The invention also has the following advantages:

the polarization conversion super surface provided by the invention is composed of a pair of metal resonance rods and a sub-wavelength metal grating, can realize asymmetric polarization conversion of a blue light wave band, concentrates electromagnetic wave energy distributed in two orthogonal linear polarization states on one polarization state, and provides a feasible technical realization way for a plurality of low-loss photoelectric applications.

And secondly, the transmittance is predicted by using the transmittance prediction network instead of a traditional numerical simulation tool, so that a large amount of simulation time and calculation resources can be saved. Taking 12500 sets of data of the asymmetric optical polarization conversion device as an example, the transmittance prediction network only needs 0.59 second, and the traditional FDTD simulation needs 762514 seconds, so that the former can save about 130 times of time. And the latter needs to complete calculation simulation on a high-performance server or a computer cluster, while the design scheme of the invention can complete the design process on a common household computer.

The invention provides an asynchronous reinforcement learning algorithm, and the structure of the asymmetric light polarization conversion device can be designed in a self-adaptive reverse optimization mode by combining the transmissivity prediction network, so that the efficiency of the asymmetric light polarization conversion device reaches the expected efficiency.
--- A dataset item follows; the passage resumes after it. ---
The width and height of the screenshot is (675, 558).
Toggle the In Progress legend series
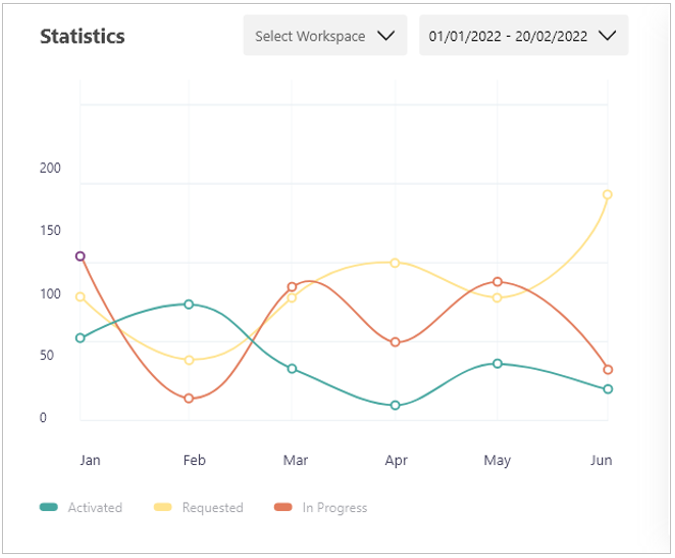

The asynchronous reinforcement learning algorithm is used for replacing manual adjustment, adjustment time can be saved, meanwhile, joint adjustment can be carried out to find the optimal discrete structure of the asymmetric light polarization conversion device, the defect that the transmissivity of the asymmetric light polarization conversion device is easy to fall into local optimization due to the structure designed in the prior art is solved, and the efficiency of the asymmetric light polarization conversion device is enabled to achieve global optimization. Taking the design of the asymmetric light polarization conversion device structure of the four-dimensional adjustable structural data as an example, the optimal average transmittance of the asymmetric polarization conversion device designed by adopting the deep neural network based on the residual structure and the asynchronous reinforcement learning algorithm is 21% higher than that of the asymmetric polarization conversion device designed by combining the traditional manual adjustment and the FDTD simulation.

The structural design method of the asymmetric light polarization conversion device has strong universality, can be used for structural optimization of asymmetric polarization devices with different structural types aiming at different materials, and can quickly find the optimal structure without the intervention of professionals in the design process.

Drawings

Fig. 1 is a flowchart of a method for designing an asymmetric optical polarization device structure based on asynchronous reinforcement learning according to an embodiment of the present invention.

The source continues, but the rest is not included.